In August 1969, Time magazine wrote “Each day, Detroit, Cleveland and 120 other municipalities fill Erie with 1.5 billion gallons of inadequately treated wastes, including nitrates and phosphates … . These chemicals act as fertilizer for growths of algae that suck oxygen from the lower depths and rise to the surface as odoriferous green scum.”
The Cuyahoga River, which flows into Lake Erie in Cleveland, was so polluted that it caught fire several times.
Lake Erie’s condition led to the creation of the Environmental Protection Agency in 1970 and the Clean Water Act of 1972, Wired.com wrote in a 2014 article.
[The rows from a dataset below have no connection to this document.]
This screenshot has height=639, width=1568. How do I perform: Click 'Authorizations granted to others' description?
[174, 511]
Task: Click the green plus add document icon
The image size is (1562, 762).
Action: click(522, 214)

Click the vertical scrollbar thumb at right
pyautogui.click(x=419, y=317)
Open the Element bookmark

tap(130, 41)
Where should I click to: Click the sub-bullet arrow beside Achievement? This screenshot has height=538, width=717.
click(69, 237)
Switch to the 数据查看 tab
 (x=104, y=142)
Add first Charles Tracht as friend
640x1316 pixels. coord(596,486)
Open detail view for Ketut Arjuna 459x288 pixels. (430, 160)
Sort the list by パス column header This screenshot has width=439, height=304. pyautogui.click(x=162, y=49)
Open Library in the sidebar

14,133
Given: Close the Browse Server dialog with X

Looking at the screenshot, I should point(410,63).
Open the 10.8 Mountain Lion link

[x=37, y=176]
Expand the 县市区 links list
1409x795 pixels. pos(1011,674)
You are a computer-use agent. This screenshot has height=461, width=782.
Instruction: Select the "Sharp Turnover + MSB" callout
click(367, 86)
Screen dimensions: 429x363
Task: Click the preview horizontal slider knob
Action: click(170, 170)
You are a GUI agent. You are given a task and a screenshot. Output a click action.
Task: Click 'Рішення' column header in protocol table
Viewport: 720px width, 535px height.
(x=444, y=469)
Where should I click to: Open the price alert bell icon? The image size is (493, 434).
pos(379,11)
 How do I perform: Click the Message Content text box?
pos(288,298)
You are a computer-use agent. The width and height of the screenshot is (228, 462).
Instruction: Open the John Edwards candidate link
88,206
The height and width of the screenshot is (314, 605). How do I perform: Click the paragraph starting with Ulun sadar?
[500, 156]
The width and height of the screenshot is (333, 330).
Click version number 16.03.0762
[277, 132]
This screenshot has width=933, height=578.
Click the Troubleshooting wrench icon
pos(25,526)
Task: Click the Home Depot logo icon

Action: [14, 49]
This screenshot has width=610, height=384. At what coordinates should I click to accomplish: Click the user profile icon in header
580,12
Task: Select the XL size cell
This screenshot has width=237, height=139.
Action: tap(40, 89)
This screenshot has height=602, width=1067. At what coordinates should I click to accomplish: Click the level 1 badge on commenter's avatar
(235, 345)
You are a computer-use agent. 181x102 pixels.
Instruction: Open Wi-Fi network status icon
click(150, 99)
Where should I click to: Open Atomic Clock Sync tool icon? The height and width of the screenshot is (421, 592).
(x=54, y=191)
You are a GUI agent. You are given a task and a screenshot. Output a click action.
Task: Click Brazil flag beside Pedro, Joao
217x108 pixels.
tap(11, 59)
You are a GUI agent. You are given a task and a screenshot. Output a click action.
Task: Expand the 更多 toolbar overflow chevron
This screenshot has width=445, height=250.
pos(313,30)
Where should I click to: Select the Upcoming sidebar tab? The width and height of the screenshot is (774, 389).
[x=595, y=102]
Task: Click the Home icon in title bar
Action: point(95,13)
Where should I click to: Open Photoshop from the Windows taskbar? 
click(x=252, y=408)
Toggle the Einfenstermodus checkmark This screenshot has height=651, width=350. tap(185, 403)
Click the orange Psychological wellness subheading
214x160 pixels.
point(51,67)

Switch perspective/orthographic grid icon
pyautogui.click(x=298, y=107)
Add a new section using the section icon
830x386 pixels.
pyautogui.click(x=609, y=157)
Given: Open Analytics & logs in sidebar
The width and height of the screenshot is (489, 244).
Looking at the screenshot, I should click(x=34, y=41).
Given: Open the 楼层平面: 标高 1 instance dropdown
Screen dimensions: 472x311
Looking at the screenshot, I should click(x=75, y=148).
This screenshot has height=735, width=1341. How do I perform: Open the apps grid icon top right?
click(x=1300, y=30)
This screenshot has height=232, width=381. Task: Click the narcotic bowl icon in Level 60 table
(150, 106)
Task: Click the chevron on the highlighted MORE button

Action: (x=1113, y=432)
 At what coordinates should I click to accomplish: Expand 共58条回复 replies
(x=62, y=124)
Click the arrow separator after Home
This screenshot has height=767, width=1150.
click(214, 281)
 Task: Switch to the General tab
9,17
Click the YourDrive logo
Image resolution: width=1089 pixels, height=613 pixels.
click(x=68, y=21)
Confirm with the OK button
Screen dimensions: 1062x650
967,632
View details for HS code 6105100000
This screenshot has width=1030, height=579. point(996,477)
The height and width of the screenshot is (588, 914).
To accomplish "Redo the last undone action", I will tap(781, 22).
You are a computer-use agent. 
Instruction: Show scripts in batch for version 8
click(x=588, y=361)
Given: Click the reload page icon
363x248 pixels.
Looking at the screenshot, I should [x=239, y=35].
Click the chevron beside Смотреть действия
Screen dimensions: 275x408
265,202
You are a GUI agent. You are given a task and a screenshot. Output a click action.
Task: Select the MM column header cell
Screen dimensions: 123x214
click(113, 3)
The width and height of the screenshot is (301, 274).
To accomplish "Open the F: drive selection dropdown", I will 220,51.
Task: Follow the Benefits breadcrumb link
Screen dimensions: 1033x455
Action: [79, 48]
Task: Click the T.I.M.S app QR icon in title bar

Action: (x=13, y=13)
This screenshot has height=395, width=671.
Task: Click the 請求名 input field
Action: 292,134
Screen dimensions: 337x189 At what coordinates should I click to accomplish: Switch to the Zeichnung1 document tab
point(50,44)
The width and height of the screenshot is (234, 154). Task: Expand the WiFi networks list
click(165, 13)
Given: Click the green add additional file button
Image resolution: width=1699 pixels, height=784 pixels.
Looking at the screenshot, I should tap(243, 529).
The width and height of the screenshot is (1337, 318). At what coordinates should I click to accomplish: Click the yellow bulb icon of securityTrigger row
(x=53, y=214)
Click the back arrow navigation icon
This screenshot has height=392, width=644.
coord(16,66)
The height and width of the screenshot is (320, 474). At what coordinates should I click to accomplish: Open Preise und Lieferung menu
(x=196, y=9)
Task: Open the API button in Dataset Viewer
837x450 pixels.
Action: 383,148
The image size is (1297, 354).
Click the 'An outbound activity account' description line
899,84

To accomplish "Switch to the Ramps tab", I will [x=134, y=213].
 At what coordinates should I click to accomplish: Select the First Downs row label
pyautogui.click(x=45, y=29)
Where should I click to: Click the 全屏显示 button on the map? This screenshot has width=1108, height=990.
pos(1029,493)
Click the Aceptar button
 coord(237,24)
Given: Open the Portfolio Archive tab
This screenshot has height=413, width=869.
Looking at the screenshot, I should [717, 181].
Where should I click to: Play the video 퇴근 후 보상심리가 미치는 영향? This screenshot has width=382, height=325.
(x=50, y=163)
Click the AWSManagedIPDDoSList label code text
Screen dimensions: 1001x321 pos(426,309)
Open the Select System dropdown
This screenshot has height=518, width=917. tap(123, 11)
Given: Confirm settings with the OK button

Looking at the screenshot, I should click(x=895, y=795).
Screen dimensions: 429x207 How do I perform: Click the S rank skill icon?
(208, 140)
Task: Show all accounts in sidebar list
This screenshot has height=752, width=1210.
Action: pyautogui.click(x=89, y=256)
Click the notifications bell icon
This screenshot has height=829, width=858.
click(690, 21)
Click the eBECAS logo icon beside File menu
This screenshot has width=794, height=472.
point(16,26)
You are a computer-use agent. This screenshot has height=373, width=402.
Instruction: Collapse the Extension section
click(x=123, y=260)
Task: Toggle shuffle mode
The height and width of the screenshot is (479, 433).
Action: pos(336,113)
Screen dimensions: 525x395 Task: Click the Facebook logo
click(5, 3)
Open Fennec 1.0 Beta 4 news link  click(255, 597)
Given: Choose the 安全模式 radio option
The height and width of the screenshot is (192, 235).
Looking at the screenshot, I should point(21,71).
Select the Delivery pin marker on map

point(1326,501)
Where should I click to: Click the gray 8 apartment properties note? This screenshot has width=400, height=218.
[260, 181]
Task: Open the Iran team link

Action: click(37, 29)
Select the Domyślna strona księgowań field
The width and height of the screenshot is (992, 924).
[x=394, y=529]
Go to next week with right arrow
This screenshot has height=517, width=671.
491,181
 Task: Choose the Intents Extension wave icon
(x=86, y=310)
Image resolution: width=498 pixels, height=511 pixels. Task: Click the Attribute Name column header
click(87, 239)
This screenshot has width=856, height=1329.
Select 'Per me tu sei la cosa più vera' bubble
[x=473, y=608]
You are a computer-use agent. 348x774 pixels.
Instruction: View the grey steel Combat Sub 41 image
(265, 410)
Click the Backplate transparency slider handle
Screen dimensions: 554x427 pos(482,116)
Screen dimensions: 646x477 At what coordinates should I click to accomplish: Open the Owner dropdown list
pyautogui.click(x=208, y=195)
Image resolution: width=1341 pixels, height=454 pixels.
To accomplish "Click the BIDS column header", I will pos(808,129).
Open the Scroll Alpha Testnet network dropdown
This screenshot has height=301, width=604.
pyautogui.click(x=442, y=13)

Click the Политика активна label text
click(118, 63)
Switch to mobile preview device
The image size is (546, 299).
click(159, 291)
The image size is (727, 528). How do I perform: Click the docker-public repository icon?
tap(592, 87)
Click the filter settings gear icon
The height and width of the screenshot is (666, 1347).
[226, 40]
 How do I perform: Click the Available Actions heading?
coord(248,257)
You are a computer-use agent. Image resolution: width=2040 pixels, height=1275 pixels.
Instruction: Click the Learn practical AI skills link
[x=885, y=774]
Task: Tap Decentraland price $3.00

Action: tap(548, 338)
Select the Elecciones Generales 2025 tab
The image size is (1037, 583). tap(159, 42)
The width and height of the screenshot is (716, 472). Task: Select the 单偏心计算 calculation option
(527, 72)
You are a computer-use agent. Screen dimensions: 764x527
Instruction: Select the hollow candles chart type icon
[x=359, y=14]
The water quality of Lake Erie improved through regulation for many years, but the condition of the lake recently has deteriorated from the phosphorus runoff from agricultural land along the Maumee River, which flows into Lake Erie near Toledo.
“The amounts or loads of dissolved phosphorus entering Lake Erie have more than doubled since the mid-1990s,” states lakeeriealgae.com, a website created by the National Center for Water Quality Research at Heidelberg University in Tiffin, Ohio.
The runoff leads to algae blooms, which take oxygen from the lake and leaves Lake Erie covered by an “unhealthy, sometimes toxic, green slime,” lakeeriealgae.com writes.
An algae bloom in 2014 left 500,000 people in the Toledo area without drinking water for several days.